Exactly the lines from the line containing "Where should I click to: Click the 'End" through the final line of the entries below must be returned, and only those, without pictures.
=== Provided records ===
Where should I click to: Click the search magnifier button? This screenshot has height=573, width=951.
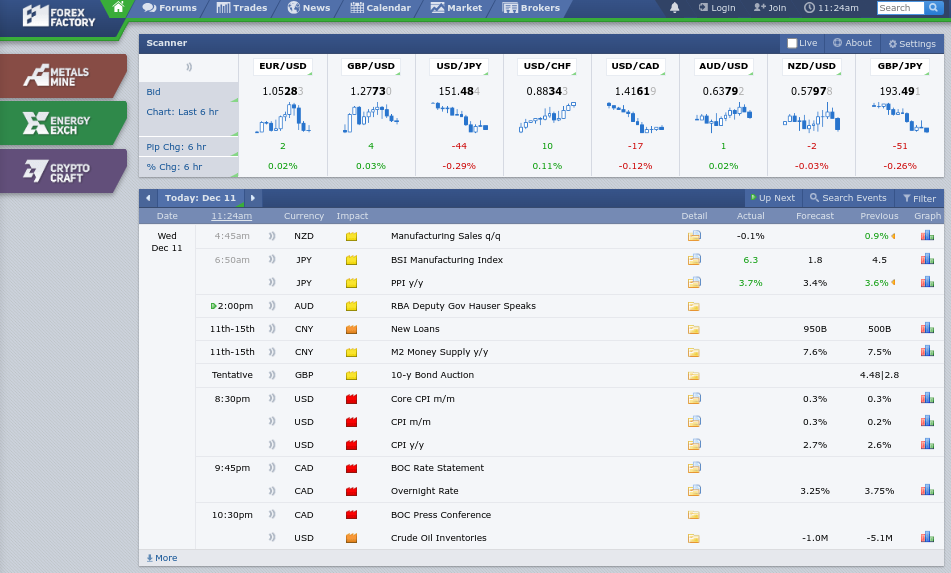[934, 8]
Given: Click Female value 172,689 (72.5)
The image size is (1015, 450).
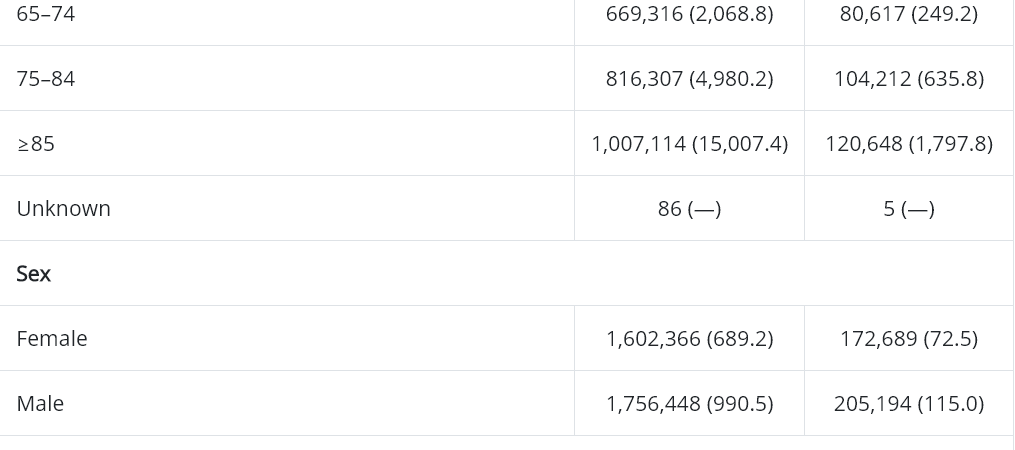Looking at the screenshot, I should pos(908,338).
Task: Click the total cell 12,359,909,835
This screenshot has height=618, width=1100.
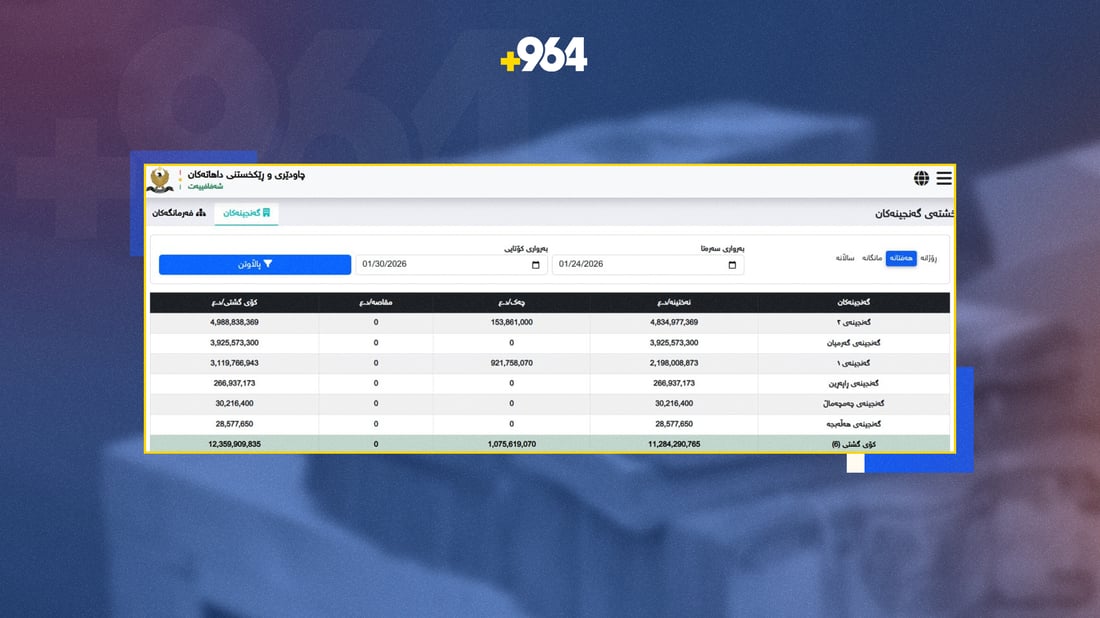Action: click(235, 444)
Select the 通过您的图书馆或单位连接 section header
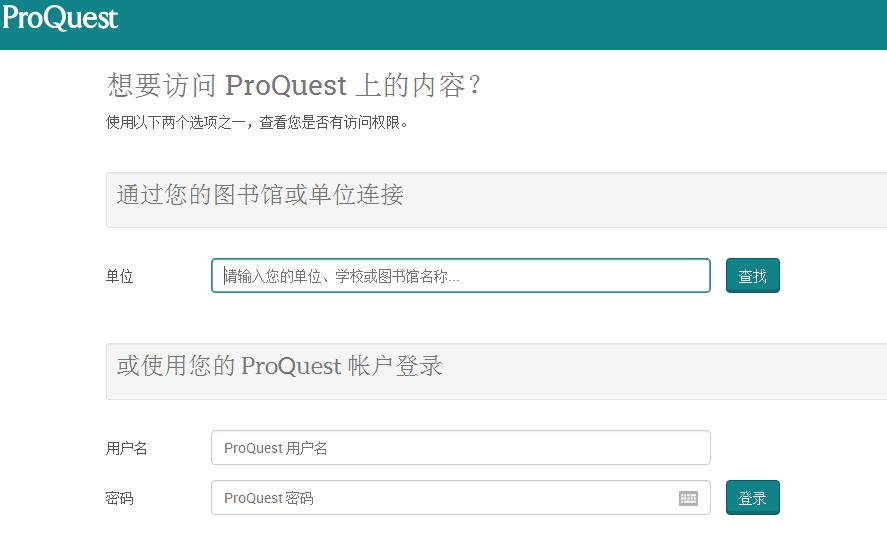Viewport: 887px width, 549px height. pyautogui.click(x=260, y=195)
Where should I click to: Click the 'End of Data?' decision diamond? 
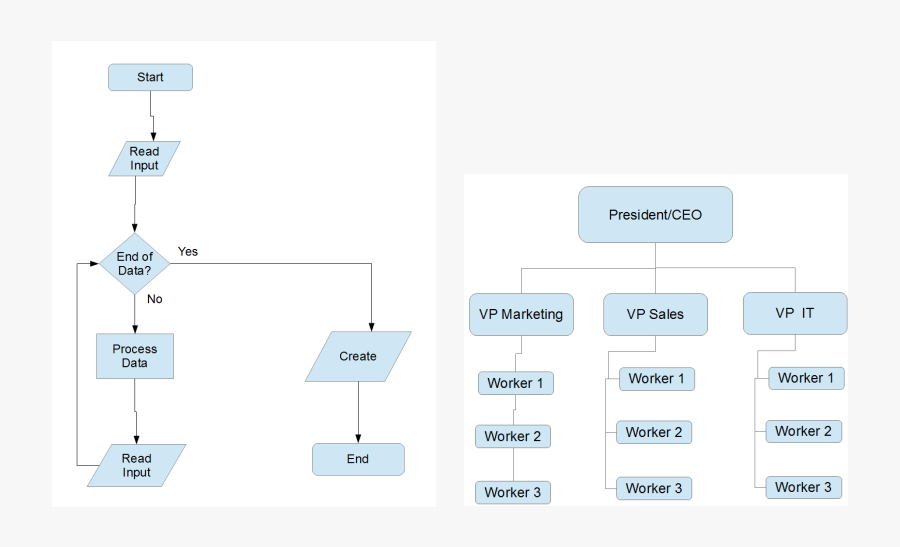click(x=135, y=264)
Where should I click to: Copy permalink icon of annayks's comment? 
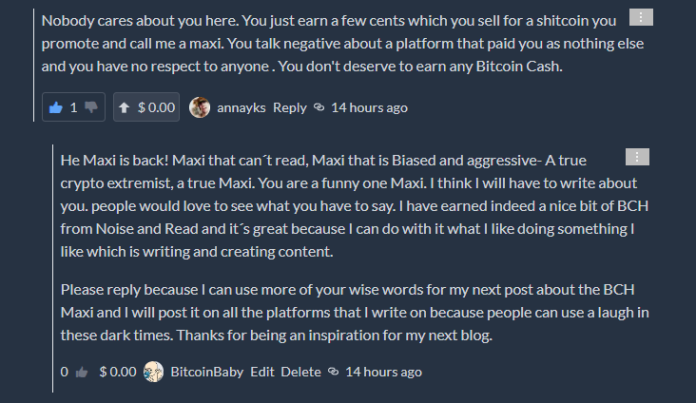(319, 107)
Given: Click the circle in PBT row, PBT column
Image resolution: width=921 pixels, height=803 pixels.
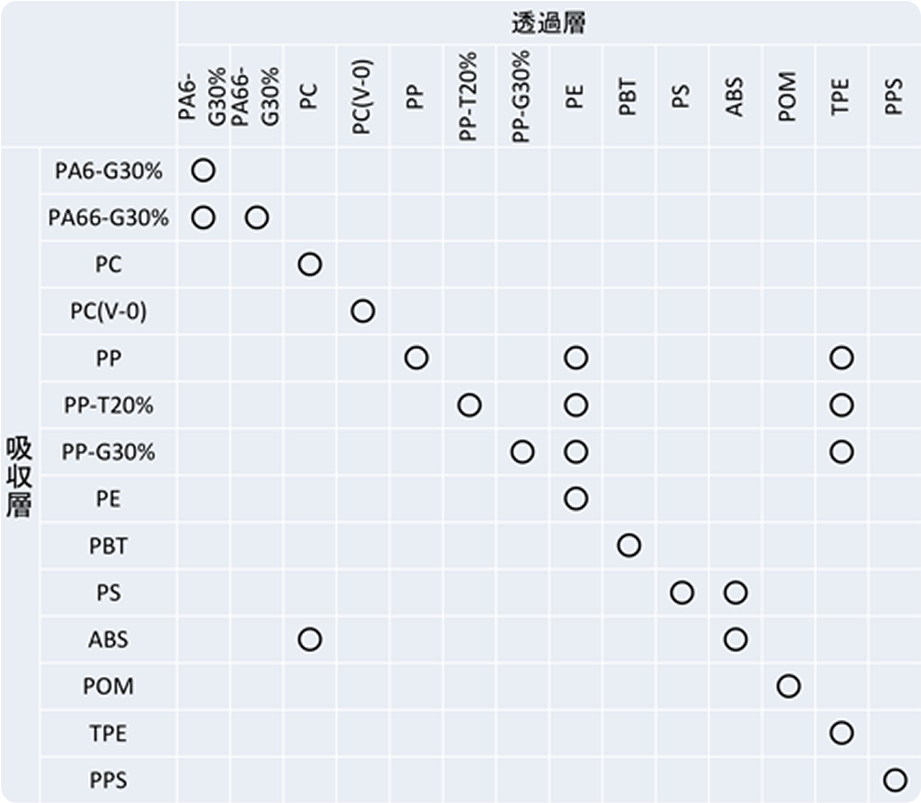Looking at the screenshot, I should [x=628, y=546].
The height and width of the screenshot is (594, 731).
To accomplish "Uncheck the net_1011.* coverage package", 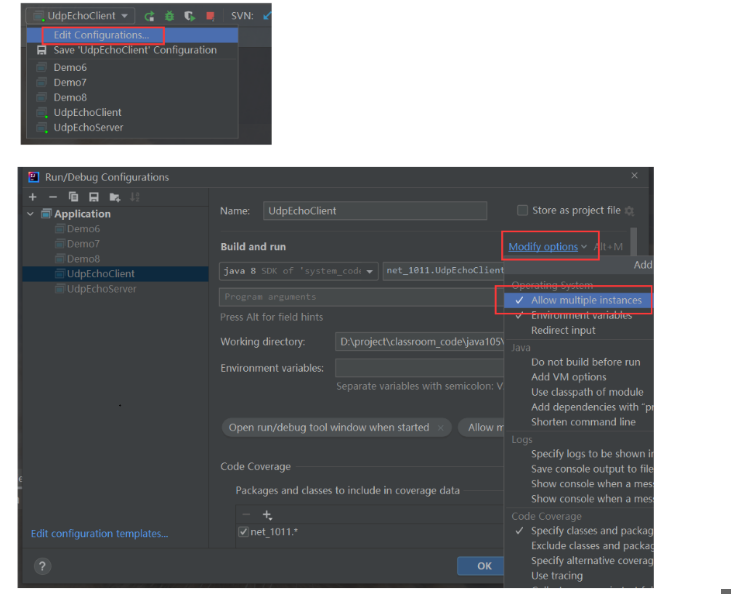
===
- _Finished task_
Where should I click to: Click the 'End of Data?' decision diamond? 
click(x=135, y=264)
Where should I click to: Copy permalink icon of annayks's comment? 
(319, 107)
Given: Click the circle in PBT row, PBT column
Image resolution: width=921 pixels, height=803 pixels.
Looking at the screenshot, I should [x=628, y=546].
The height and width of the screenshot is (594, 731).
To accomplish "Uncheck the net_1011.* coverage package", 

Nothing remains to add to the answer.